======== Record list ========

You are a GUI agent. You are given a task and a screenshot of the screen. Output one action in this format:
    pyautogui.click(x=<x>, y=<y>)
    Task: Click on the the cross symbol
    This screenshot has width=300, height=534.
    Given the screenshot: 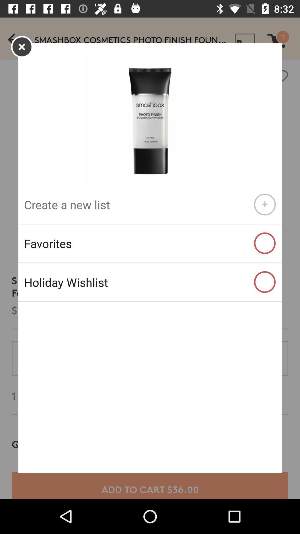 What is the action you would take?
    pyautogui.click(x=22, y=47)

========

§ **Exercise requirements**
Can you repeat the rows from the start through the line containing "This screenshot has", swapping "cross symbol" for "close button" and leaving everything else unchanged?

§ **Correct output**
You are a GUI agent. You are given a task and a screenshot of the screen. Output one action in this format:
    pyautogui.click(x=<x>, y=<y>)
    Task: Click on the the close button
    This screenshot has width=300, height=534.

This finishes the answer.